One author (Eric. D), scanned through old letters written by Arnold. In his shocking discoveries, Arnold had a character problem. He had an antisocial behavior springing from his childhood.

The letters showed that Arnold had a hot temper and lacked feelings. His self-centered character killed his self-esteem. Eric believed that Arnold’s character and his actions ought to be analyzed properly before conclusions can be made.

Why did the British not fully trust Arnold Benedict?

After joining the British, Arnold openly fought for them and received a sizable paycheck. But there were trust issues between him and the British. As a result, he was denied higher military commands in the British Army.

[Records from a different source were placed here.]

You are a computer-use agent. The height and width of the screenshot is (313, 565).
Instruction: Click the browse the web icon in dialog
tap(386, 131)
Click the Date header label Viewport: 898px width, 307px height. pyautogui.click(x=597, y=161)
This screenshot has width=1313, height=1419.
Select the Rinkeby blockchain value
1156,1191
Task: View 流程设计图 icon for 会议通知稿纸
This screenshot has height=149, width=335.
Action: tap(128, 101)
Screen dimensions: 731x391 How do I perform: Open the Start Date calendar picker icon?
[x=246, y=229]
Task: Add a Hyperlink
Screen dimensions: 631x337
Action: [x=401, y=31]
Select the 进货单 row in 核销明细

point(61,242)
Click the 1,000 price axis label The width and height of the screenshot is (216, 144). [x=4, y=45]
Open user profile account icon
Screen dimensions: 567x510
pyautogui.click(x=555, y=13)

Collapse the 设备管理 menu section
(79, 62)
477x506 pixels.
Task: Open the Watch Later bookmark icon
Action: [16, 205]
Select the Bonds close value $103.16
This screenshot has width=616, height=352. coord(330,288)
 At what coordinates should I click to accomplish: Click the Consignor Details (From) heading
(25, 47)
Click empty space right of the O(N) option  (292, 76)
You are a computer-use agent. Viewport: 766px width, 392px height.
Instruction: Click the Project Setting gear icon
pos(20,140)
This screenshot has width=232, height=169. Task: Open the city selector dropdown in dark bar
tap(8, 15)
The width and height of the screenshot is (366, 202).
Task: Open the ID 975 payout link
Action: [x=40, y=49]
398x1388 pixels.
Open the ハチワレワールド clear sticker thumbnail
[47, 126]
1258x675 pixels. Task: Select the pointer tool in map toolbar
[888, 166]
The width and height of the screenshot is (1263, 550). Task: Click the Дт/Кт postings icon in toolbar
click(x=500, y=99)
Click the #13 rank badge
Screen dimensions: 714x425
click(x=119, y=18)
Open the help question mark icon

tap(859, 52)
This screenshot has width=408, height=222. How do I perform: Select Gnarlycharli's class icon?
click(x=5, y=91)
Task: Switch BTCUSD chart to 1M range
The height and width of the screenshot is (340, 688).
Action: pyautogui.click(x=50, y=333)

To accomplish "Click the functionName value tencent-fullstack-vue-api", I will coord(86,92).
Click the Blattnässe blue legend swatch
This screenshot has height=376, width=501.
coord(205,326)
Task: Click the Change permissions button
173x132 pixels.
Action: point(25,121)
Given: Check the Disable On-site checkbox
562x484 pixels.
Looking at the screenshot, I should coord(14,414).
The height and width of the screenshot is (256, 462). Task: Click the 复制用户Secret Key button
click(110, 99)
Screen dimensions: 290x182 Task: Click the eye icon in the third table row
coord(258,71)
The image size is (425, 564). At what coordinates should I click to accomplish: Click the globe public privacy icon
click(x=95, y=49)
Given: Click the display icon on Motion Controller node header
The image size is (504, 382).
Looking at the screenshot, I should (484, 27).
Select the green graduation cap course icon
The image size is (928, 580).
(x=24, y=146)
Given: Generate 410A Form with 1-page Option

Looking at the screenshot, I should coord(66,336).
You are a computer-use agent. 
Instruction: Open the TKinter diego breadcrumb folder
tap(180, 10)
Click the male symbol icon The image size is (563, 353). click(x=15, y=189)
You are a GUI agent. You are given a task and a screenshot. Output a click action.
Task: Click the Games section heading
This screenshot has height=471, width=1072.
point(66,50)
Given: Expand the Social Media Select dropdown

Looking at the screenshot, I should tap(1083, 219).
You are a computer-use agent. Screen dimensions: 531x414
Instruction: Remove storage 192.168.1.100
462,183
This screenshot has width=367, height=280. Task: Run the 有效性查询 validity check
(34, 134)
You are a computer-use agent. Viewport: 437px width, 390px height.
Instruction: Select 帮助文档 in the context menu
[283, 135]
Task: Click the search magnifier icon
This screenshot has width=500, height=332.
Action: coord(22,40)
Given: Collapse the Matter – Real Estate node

After the British lost the Revolutionary Wars, Arnold opted to go back and establish his home at England. After struggling to find his feet in the British Army, he and his family moved to eastern Canada to restart a business with the West Indies.

Latter Years, Death and Humiliation

Arnold resettled in London and continued to do businesses with the West Indies. He was captured and imprisoned by France for a while. During French Revolution, they suspected him conducting espionage activities.

While staying in London, Arnold slowly lost his fitness. He passed away in June 1801, at the age of 60. Arnold was buried in London.

To this day, Americans rate Arnold’s treacherous behavior as the highest form of  treason. For most Americans, Arnold Benedict will forever be remembered as a traitor, even though he was once an American war hero. It is for this, and many more others, that his name has been intentionally left out from revolutionary monuments across the U.S.